Exercise set
[1] Mark each statement yes or no against the Guam minimum wage article below, quoting the words from it that settle the question: (a) The current minimum wage on Guam is $7.25 an hour. (b) The bill aims to bring the minimum wage to $10.10 an hour by 2015. (c) The measure runs to more than twenty lines.
[2] Please reproduce everything in the Guam minimum wage article from "The measure itself" down to "of Labor Statistics.".

Provided passage
* begin *

Guam – Vice Speaker B.J. Cruz this morning formally introduced a bill that would raise the minimum wage on Guam to $10.10 an hour by 2017.
Bill #316 proposes a $0.95-cent increase in each of the next 3 years. The current minimum wage on Guam is $7.25 an hour.
The Senator announced his intention to introduce the bill last Thursday during a meeting of the Guam Women’s Chamber of Commerce saying at that time:
“We’ve already increased the Government of Guam. If you see the disparities between GovGuam and the private sector, it’s embarrassing. So everyone is having to suffer through that already because of the increases that we’ve done with Competitive Wage Act and so it’s only fair to make sure that those with the lowest wages right now are able to be able to buy that can of Spam and that bag of rice”.
In a release Monday announcing the formal introduction of the Bill Senator Cruz countered critics who say raising the wage rate to $10.10 an hour would be a “disincentive to earn more” because it would not be “insufficient to compensate for a corresponding decrease” in SNAP benifits.
He cites figures from the Food and Nutrition Service that administers SNAP which he says show that SNAP households are financially better off if they are able to secure employment or increase their earnings (see Table 1 below).
The measure itself is merely 8 lines, setting the wage rates and the dates they will take effect over the next 3 years.
READ the release from Senator Cruz below:
Cruz Introduces Minimum Wage Bill to Benefit 22,363
VS Refutes Another Minimum Wage Myth
(April 14, 2014 – Hagåtña) Vice Speaker Benjamin J.F. Cruz has introduced legislation to responsibly increase minimum wage from $7.25 to $10.10, that would benefit an estimated 22,363 workers and their families by 2017—with an estimated 7,840 workers seeing the first increase on New Year’s Day 2015, according to the Guam Department of Labor, Bureau of Labor Statistics.

* end *

Provided information

* begin *

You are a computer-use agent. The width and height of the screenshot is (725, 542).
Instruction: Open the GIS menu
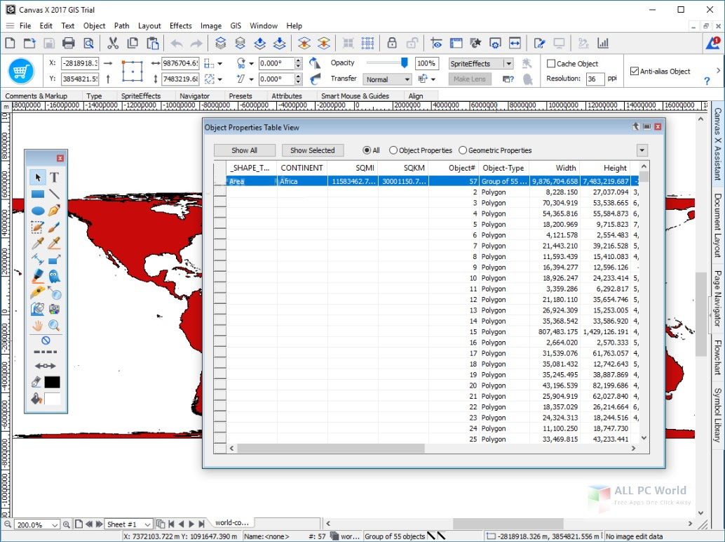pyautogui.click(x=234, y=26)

* end *
* begin *

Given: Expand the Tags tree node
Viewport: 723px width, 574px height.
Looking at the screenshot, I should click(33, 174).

* end *
* begin *

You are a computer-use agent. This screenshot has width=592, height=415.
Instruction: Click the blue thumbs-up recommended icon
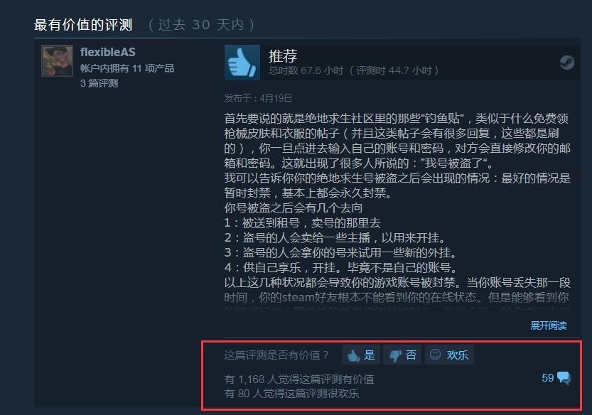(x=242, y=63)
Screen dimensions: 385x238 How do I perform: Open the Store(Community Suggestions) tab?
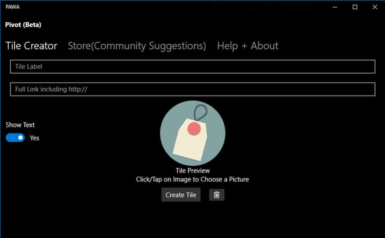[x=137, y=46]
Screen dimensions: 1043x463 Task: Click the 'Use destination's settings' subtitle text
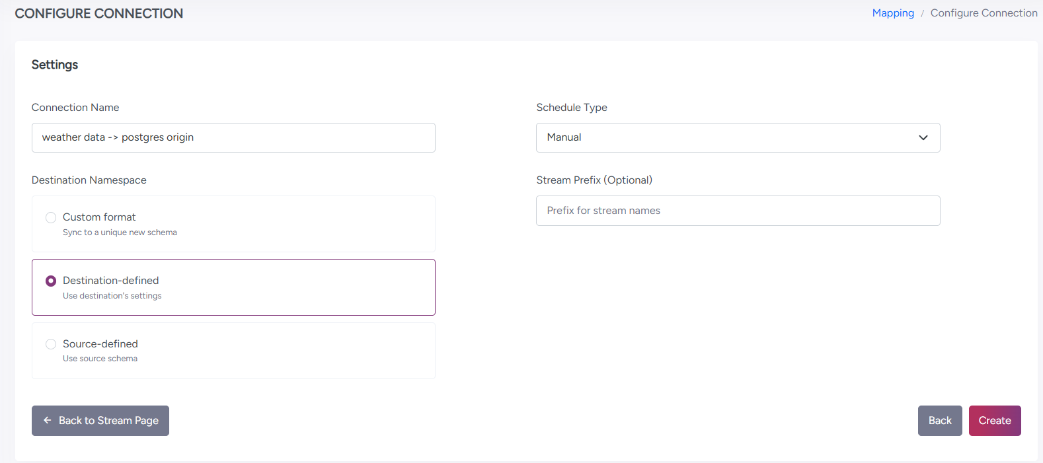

* end *

Task-by-task outputs
[1]
(a) Yes: "The current minimum wage on Guam is $7.25 an hour."
(b) No: "raise the minimum wage on Guam to $10.10 an hour by 2017"
(c) No: "The measure itself is merely 8 lines"

[2]
The measure itself is merely 8 lines, setting the wage rates and the dates they will take effect over the next 3 years.
READ the release from Senator Cruz below:
Cruz Introduces Minimum Wage Bill to Benefit 22,363
VS Refutes Another Minimum Wage Myth
(April 14, 2014 – Hagåtña) Vice Speaker Benjamin J.F. Cruz has introduced legislation to responsibly increase minimum wage from $7.25 to $10.10, that would benefit an estimated 22,363 workers and their families by 2017—with an estimated 7,840 workers seeing the first increase on New Year’s Day 2015, according to the Guam Department of Labor, Bureau of Labor Statistics.